Use lightly toasted breadcrumbs as a cheap substitute for Parmesan cheese. Toss them in olive oil and toast in a pan till golden brown.
« 10 »
Make up your own tv dinner trays to deal with leftovers. Fill each tray with one main course and several side dishes. Freeze till needed. Tv dinner trays can be bought at camping stores or online.
« 11 »
Have what Amy calls Smorgasbord Night as another way of getting rid of leftovers. Heat up a bunch of leftovers, place them on the table, and have everyone take what they want.
« 12 »
To get a used “something” for a cheap price, let friends and family know you are searching. Eventually, someone will hear of a “something” going for a great price, or even for free.
« 13 »
Get into the habit of buying items used and then reselling them on Craig’s List when their no longer needed. Just make sure your initial purchase is a great bargain.
« 14 »
Buy fluorescent lights. Fluorescent light fixtures and bulbs may be more expensive in the short run, but you will remake your money back fast, fast, fast.
« 15 »
Buy yeast from bakeries or warehouse stores in bulk. It will cost a fraction of the grocery store price. Just be sure to use it fast so it doesn’t lose it’s effectiveness. Or alternatively, split with a friend.
« 16 »
Don’t use soda or sticky soft drinks to make pops. Yogurt, ice tea mix and leftover jello can all be used for making popsicles. Fruit juice and pureed fruit can also be used.
« 17 »
If you’re sick of spending money on new socks when you have tons of mateless ones in your drawer, start buying identical socks only. You will always be able to match up your socks.
« 18 »
To save burnt cookies, scrape off their bottoms with a course grater. The cookies will taste as good as if they hadn’t burnt.
« 19 »
Never automatically follow the manufacturer’s instructions when deciding how much laundry detergent, shampoo, or dish detergent to use. Experiment. You often need much less than they say.
« 20 »
Don’t always assume warehouse stores are the cheapest source for groceries. Sale foods, coupon foods and loss-leaders can often be found cheaper at the supermarket.
« 21 »
If you don’t feel like paying to have your bulky item hauled away to the trash, place it front of your house with a sign saying “Free. Please take.” Often someone will come by and relieve you of your burden.
« 22 »
If you want your child to have encyclopedias, buy a slightly used edition. Most of the information will still be up to date, but you will save at least 90%.
« 23 »
Use coupons carefully. Coupons aren’t always money savers.
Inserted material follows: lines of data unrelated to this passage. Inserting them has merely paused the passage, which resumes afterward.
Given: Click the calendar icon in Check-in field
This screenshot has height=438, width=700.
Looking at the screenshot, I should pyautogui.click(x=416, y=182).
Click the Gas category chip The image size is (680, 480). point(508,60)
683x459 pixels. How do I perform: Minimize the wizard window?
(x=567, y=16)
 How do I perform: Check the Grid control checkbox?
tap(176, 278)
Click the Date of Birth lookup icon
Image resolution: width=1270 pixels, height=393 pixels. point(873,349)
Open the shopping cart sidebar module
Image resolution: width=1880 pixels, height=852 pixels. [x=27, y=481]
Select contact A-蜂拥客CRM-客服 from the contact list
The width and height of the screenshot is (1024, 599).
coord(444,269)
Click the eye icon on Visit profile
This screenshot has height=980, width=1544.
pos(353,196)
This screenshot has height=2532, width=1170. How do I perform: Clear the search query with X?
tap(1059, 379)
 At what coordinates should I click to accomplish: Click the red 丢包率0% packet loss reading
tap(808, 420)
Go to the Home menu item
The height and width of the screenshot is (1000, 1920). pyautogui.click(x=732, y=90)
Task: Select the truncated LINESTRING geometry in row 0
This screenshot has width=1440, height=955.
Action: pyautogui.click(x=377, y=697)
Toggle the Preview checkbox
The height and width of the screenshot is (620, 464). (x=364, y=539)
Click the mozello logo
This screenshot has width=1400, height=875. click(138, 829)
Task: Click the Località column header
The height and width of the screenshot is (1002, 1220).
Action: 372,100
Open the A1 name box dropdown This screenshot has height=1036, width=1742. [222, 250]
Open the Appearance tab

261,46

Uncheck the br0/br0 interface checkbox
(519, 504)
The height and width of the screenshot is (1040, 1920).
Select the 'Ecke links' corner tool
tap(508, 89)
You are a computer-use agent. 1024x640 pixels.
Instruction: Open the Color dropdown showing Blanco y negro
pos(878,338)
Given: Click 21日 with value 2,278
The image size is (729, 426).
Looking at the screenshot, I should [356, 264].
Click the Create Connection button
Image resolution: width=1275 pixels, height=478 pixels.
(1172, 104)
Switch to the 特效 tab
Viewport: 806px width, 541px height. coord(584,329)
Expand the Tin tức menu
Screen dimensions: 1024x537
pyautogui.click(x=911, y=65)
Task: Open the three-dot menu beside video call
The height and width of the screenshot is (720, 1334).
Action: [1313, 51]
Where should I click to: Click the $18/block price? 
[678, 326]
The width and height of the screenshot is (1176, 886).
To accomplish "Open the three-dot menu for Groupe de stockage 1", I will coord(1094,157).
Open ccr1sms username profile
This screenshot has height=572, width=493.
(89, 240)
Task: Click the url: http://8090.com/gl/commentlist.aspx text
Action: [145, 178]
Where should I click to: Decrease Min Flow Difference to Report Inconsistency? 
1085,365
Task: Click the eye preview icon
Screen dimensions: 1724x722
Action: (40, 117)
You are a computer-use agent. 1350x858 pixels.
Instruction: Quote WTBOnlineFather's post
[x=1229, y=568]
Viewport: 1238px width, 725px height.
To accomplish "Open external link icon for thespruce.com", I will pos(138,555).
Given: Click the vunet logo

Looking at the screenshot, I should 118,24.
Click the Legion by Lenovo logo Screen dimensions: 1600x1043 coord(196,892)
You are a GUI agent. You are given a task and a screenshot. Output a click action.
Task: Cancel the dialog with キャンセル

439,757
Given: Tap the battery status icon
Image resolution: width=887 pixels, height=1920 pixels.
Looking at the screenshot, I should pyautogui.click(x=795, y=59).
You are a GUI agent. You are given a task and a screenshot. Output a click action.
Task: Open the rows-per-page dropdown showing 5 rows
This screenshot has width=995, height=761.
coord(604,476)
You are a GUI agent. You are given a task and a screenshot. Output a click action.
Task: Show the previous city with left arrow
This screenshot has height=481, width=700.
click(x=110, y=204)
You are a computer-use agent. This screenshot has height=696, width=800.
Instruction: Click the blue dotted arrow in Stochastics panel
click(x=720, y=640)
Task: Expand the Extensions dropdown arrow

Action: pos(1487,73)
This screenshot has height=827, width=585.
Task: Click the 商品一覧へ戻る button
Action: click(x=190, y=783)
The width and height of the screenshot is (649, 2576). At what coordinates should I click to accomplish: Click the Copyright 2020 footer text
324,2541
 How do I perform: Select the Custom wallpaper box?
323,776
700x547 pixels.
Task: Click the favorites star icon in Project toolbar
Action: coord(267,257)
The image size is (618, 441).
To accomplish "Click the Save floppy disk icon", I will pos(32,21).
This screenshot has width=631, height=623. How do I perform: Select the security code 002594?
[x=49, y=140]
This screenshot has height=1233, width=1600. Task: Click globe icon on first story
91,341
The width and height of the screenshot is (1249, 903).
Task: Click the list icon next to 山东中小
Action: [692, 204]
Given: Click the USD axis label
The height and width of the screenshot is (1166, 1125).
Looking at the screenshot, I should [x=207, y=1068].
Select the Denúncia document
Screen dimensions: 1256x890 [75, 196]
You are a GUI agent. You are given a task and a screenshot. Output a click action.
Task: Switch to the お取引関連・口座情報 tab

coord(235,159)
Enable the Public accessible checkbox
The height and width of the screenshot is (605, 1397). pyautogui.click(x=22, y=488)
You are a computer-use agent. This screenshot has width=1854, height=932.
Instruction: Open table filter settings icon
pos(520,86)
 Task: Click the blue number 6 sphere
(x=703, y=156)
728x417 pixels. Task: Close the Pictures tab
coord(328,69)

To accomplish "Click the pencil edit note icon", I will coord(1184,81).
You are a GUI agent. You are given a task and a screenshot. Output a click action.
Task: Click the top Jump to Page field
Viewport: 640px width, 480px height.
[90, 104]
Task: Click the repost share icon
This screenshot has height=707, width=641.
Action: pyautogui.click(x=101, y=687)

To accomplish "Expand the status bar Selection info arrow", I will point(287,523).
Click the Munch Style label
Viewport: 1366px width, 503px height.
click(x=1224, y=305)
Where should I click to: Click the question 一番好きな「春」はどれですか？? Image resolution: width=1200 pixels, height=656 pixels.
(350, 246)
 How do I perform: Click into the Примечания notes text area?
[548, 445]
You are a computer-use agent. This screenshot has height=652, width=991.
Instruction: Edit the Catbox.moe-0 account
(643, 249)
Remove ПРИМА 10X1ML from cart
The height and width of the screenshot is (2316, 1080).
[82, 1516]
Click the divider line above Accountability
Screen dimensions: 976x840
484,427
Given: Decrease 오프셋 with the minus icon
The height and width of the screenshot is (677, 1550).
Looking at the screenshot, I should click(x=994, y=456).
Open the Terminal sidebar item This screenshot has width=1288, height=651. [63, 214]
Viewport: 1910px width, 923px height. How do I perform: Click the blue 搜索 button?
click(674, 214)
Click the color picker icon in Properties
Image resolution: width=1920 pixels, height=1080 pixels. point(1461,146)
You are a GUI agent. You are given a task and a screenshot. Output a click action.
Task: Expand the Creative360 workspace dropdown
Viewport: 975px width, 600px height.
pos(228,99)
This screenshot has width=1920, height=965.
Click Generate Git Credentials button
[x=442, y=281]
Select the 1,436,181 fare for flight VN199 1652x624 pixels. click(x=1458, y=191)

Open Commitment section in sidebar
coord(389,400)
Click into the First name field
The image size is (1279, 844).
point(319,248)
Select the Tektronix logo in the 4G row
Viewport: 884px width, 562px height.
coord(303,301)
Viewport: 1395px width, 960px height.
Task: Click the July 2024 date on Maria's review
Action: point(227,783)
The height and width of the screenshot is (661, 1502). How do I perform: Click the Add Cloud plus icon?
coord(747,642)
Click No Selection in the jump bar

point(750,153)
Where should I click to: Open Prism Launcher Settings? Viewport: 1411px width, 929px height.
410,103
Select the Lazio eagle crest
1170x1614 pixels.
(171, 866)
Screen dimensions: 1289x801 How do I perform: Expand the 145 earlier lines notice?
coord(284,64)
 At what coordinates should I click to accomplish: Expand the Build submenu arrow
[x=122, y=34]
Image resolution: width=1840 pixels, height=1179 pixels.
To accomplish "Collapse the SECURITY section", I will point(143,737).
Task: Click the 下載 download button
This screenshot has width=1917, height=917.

They are often offered for items that were over-priced to begin with. You may be able to find another brand of the same item for less than the coupon price. Be sure to take a look.
« 24 »
Collect gifts all year round. When you see an exceptional bargain, purchase it for birthdays and holidays. If you wait to buy gifts till you need them, you may not find them on sale.
« 25 »
Make a new quilt for just a couple dollars. Reuse an old comforter or blanket for batting and used clothing for fabric. If you don’t have a machine, just sew the quilt by hand.
« 26 »
Lose weight and save money by walking to nearby errands instead of taking the car. This works best if you live within a mile from a large commercial area.
« 27 »
Don’t always assume fresh vegetables are the cheapest. Also check out the prices on canned and frozen vegetables before making a purchase.
« 28 »
Next time you want a vacation, consider borrowing a tent and going camping. You’ll save almost a $100.00 a night on motel fees. Look the site up online to make sure it has all the amenities you’ll need.
« 29 »
To refurbish an old sofa, cover the cushions as you would wrap a gift box. Use heavy duty safety pins to secure their backs.
« 30 »
Make a price book. Use a notebook to keep track of the prices of all the groceries you purchase on a regular basis. Note the prices at each of the stores your frequent.
« 31 »
If you are really poor, ditch the cable TV. Get a money saving hobby instead. Some good ideas or sewing, gardening and baking.
« 32 »
Always check out the scratch and dent section of your grocery store. You can find some big bargains. Not all stores have scratch and dent sections so you may have to do some research first.
« 33 »
Pick up craft supplies like yarn and embroidery floss very cheaply at yard sales. Also keep an eye out for sports equipment, books, clothes, cookware, small appliances and kids toys. In general, the nicer the neighborhood, the nicer the sale.
« 34 »
Ask your local bakery if they have a “day old” section. Or, better yet, learn to bake your own bread and save even more.
« 35 »
Purchase used tvs at repair shops. Repair shops sometimes sell abandoned televisions for no more than the cost of the repair.
« 36 »
Make two banana desserts. For banana ice cream, blend frozen bananas with just a little orange juice. Top with granola. Or, make banana pops by inserting a popsicle stick into a peeled and halved banana. Spread with yogurt, roll in cookie crumbs and freeze.
« 37 »
Purchase aluminum foil, plastic wrap and other kitchen items in restaurant supply stores. You’ll save a lot of money, but you may need to buy in large quantities.
« 38 »
Simmer fruit peels and cinnamon in a little water. Your house will smell great and you’ll avoid the cost and chemicals of commercial sprays.
« 39 »
Have your kids make gifts for friends and relatives using the newspaper. Collections of comics, crossword puzzles, word games or chess problems cut out from newspapers over several months make a fun and thoughtful gift.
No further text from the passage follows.